AIM OF THE EXERCISE: Using the data below, return all lines in which "Given" appears.

DATASET ENTRIES:
== Segment start ==

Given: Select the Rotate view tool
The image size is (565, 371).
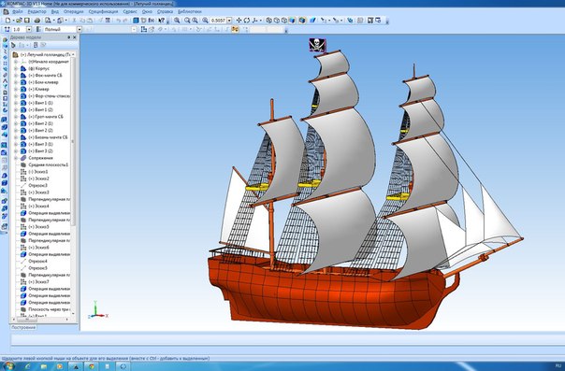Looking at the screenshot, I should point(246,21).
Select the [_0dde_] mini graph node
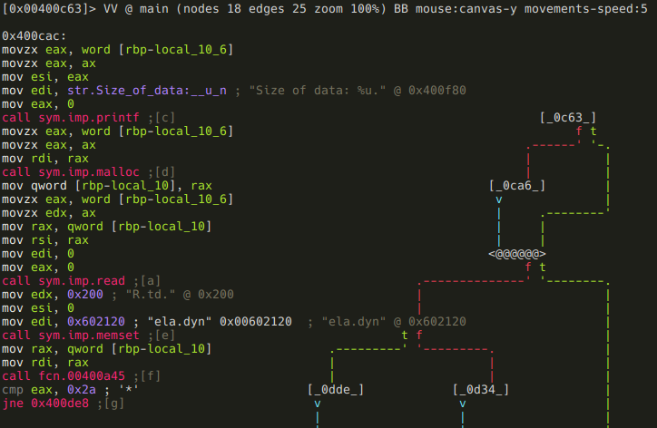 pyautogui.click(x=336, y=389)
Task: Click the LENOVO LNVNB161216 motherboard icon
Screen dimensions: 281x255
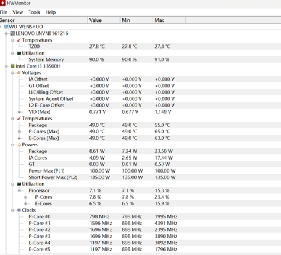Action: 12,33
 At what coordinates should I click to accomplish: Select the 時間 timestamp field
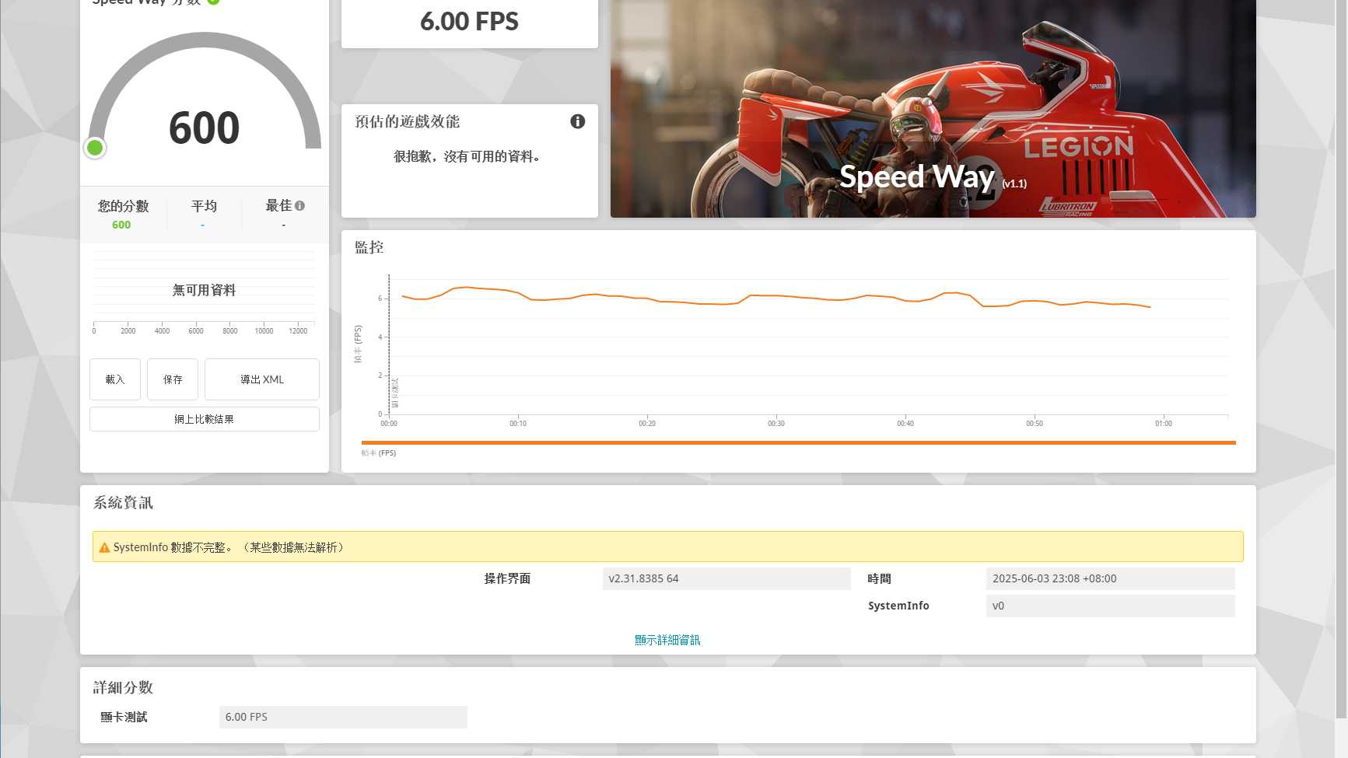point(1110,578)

== Segment end ==
== Segment start ==

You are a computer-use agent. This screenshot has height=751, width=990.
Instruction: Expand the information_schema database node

== Segment end ==
== Segment start ==

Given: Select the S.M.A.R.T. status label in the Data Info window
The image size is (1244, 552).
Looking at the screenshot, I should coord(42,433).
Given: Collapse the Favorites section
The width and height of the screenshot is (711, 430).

== Segment end ==

OUTPUT BELOW:
Given: Select the Rotate view tool
Given: Select the S.M.A.R.T. status label in the Data Info window
Given: Collapse the Favorites section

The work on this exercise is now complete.